I stopped dead in my tracks holding two 5-gallon buckets of feed.
About a half mile west of where I was standing, clear as day, was a UFO.
It was nearly just like they depicted in all of the old 1950s movies and artwork. A large, flatted oval, silverish in color, and resting atop a grassy knoll in the pasture where our cattle herd was currently grazing.
I was truly dumbfounded.
Then reality came crashing back to me and I decided that although the object appeared to be an archetypal unidentified flying object, there was surely a more rational explanation. My mind shifted quickly from aliens to human intruders. Was is an Airstream trailer? An aluminum livestock trailer? Was someone out there rustling up my cattle?!?

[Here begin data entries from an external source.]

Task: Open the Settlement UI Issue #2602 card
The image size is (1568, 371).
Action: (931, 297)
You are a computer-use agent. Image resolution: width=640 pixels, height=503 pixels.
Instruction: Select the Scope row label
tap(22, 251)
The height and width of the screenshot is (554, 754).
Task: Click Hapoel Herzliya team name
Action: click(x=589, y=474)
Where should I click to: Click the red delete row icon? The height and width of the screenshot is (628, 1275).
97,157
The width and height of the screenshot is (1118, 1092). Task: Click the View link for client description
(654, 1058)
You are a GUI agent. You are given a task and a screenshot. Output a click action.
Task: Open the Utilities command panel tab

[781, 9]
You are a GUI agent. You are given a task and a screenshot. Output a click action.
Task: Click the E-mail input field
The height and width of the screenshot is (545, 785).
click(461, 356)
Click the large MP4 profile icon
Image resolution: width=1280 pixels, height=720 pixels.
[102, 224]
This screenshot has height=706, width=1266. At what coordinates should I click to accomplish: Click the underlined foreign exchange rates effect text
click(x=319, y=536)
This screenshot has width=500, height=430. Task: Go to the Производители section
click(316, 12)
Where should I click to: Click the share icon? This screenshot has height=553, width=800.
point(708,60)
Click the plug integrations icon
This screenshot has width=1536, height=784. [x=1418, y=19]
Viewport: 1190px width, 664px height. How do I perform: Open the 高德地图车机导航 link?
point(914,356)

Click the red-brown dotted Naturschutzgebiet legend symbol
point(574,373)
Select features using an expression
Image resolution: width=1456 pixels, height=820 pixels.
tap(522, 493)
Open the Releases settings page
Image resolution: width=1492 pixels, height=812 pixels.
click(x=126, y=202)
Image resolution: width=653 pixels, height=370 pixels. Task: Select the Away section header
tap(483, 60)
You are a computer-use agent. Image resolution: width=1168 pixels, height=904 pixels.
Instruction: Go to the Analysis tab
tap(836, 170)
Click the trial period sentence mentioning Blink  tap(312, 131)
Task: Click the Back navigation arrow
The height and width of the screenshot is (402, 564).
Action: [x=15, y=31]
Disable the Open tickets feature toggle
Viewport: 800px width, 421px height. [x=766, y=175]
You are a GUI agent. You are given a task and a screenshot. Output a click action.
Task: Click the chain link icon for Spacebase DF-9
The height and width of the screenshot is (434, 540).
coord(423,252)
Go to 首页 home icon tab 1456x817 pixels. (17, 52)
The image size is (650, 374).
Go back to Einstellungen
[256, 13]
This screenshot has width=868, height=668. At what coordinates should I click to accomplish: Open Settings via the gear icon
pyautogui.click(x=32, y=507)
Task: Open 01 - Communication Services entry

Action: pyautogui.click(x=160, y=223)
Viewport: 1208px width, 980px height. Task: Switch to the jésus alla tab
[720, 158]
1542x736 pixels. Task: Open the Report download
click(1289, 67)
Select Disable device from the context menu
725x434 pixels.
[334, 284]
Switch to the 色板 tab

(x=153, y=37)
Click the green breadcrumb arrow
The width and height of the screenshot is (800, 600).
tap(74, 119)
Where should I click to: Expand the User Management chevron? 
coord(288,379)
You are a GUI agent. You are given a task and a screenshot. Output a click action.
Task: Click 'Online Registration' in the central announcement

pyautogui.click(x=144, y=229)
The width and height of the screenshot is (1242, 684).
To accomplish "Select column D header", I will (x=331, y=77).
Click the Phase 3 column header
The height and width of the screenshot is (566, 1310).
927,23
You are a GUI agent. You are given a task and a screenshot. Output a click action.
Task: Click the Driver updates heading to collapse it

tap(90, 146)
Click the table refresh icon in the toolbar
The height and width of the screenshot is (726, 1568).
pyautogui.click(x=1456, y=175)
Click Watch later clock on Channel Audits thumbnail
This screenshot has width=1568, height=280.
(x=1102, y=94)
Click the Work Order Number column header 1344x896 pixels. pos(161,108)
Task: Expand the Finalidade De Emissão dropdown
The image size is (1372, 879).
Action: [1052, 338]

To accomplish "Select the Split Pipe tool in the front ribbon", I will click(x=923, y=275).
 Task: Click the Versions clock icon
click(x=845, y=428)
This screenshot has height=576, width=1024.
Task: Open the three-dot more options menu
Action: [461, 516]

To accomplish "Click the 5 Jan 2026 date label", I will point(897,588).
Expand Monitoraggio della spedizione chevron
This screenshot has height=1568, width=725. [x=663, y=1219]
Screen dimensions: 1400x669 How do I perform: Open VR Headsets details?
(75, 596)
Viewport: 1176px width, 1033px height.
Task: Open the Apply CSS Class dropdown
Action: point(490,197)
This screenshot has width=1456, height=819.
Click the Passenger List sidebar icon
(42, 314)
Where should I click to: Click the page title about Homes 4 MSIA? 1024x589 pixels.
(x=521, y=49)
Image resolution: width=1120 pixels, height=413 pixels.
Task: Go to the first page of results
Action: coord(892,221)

I hopped in our beat-up UTV and floored the gas pedal, heading westward as fast as the rough terrain would allow.
As the distance shortened from a half mile to 2000 feet, then 1500 feet, I could tell the large object was clearly not a trailer. There were no wheels, there was no truck attached. It was simply a large oval perched on the hill, now looking more translucent than silver. Once I was an eighth of a mile away I finally realized what it was.
It was a cold morning, and the sun was shining nearly horizontal across the pasture from low in the eastern sky.
What looked like a 20 foot wide, 6 foot tall flying saucer from a distance, was now clearly identifiable for what it really was: an arching spray of water from the water pipe that supply our cattle stock tanks. Frost came late this past fall, and on that particularly paranormal morning it had finally dropped into the low twenties, resulting in a burst pipe.
Because of the angle of the sun, and the force of 60 psi water spraying from a fractured ball valve, the water sprayed in a perfect arch, reaching 20 feet, and dissipating a fine mist of water downward, making the inner area of the spray pattern appear a translucent silver.
I was relieved that there weren’t outlaws rustling up cattle, and relieved that I wasn’t about to be beamed up into a martian spaceship. But also a little disappointed in myself for not having foreseen the potential for pipes to freeze.
The penance for this oversight? Having to fix the pipe out in the cold, wet grass as a herd of curious cows watched in bemusement.